Another shot from a different viewpoint, the clouds were starting to role back in at this point, though here you can see one side is slightly greener than the other:
On the way down the mountainside we stopped at another viewpoint and hiked on a dirt road for a bit – I’m pretty sure that dirt road is featured in this video (which, incidentally, aptly portrays how I felt the whole week while in the car).
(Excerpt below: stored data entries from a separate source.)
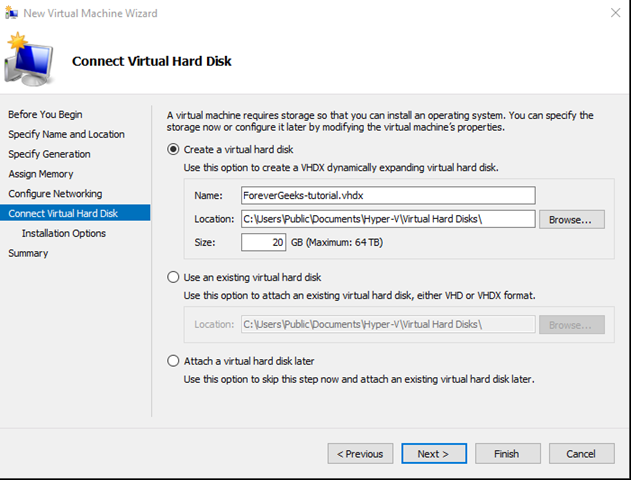Viewport: 631px width, 480px height.
Task: Go to Installation Options step
Action: (x=64, y=233)
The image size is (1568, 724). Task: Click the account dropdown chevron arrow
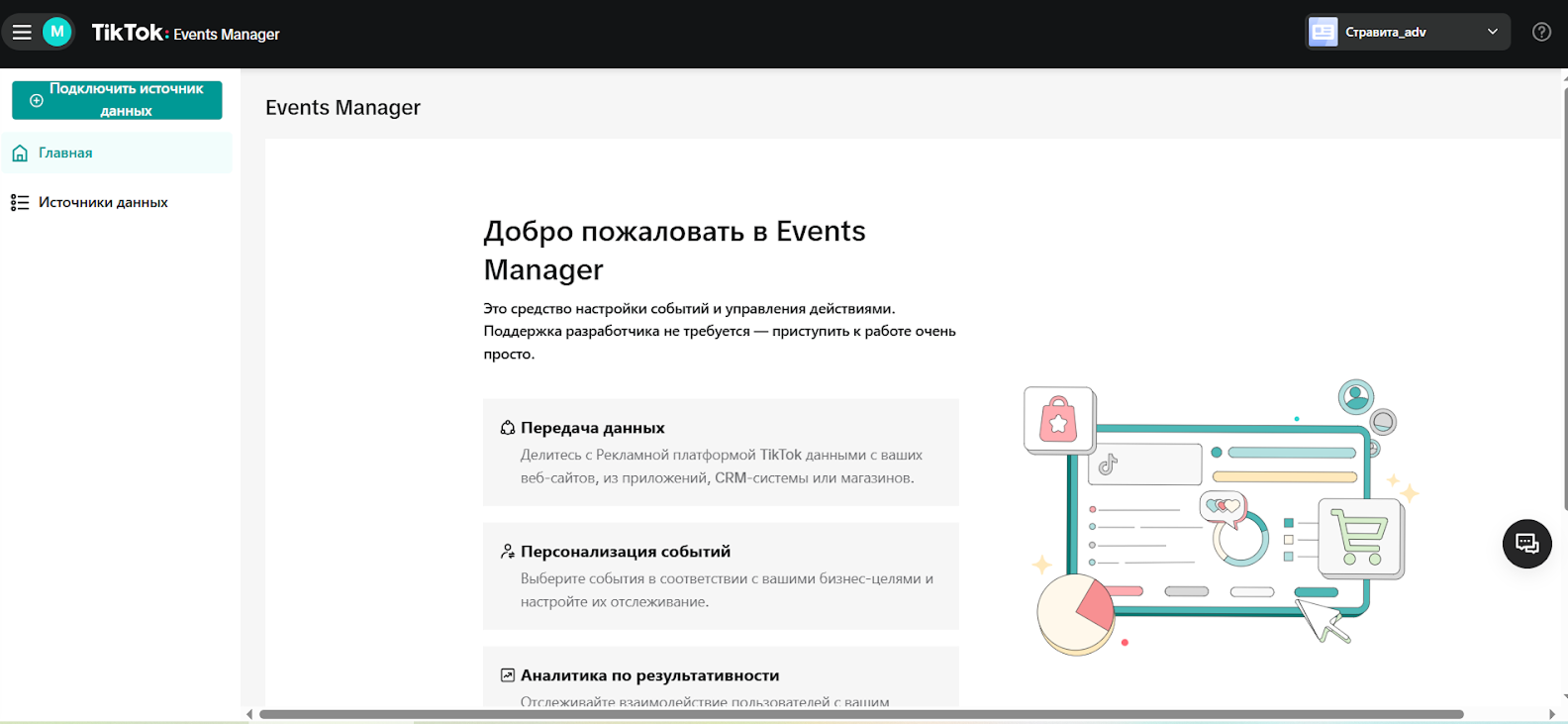pyautogui.click(x=1492, y=32)
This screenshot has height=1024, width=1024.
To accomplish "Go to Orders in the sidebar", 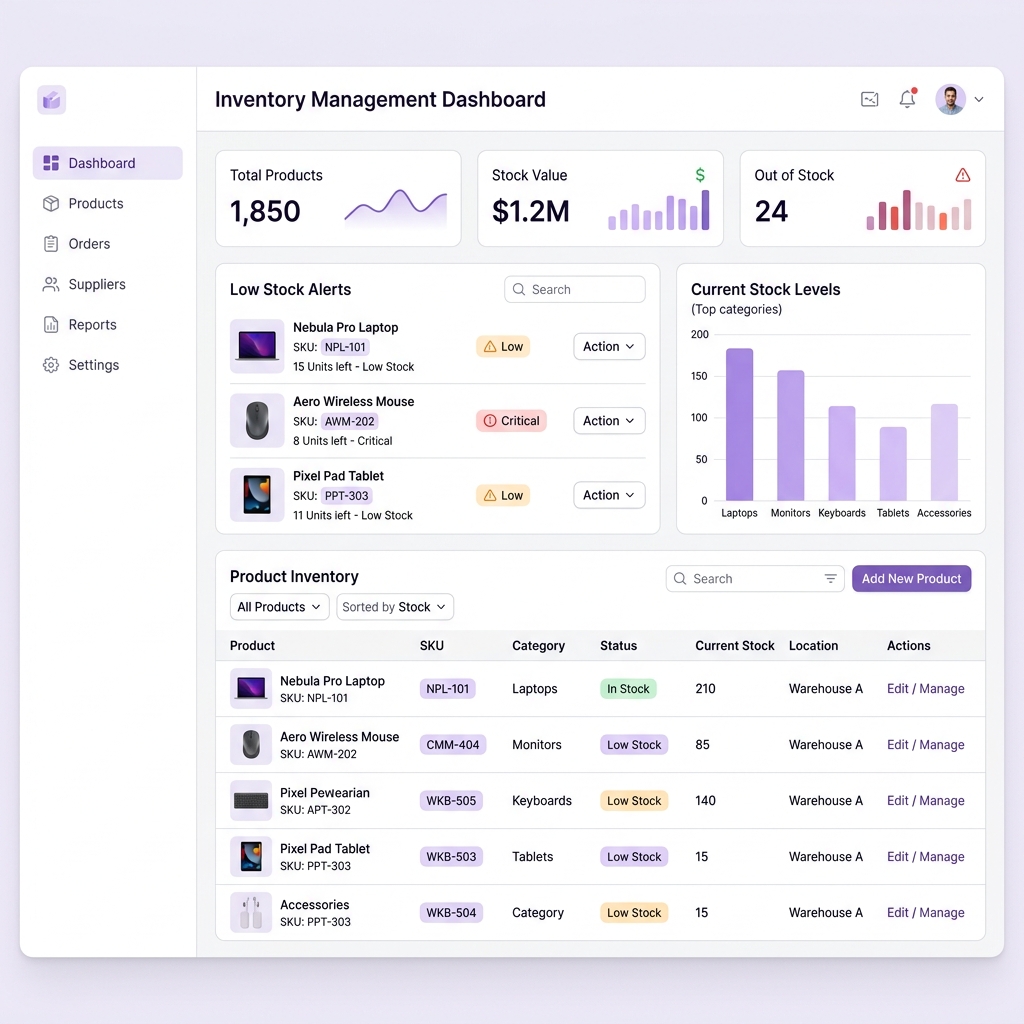I will point(89,244).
Here, on one side we could see down into the valley, where the fog was trapped:
In contrast, on the other side of the road, it was clearing off and we could see down to the coast into the town of Mosteiros, which has these cool big rocks just off the coast:
(The cows get the best views.)
We wound our way down the mountain into the little village, where we got a bit more up close and personal with the Atlantic Ocean, where you can really get a feel for how the island was formed from volcanic activity…
On the way back to the hotel we stopped at a few more vantage points, which were almost always well landscaped with hydrangeas and/or these weird blue flowers (also came in white) – Google tells me they are agapanthus, or “Lily of the Nile”:
And then finally, this peeking out from the treetops:
Not done yet…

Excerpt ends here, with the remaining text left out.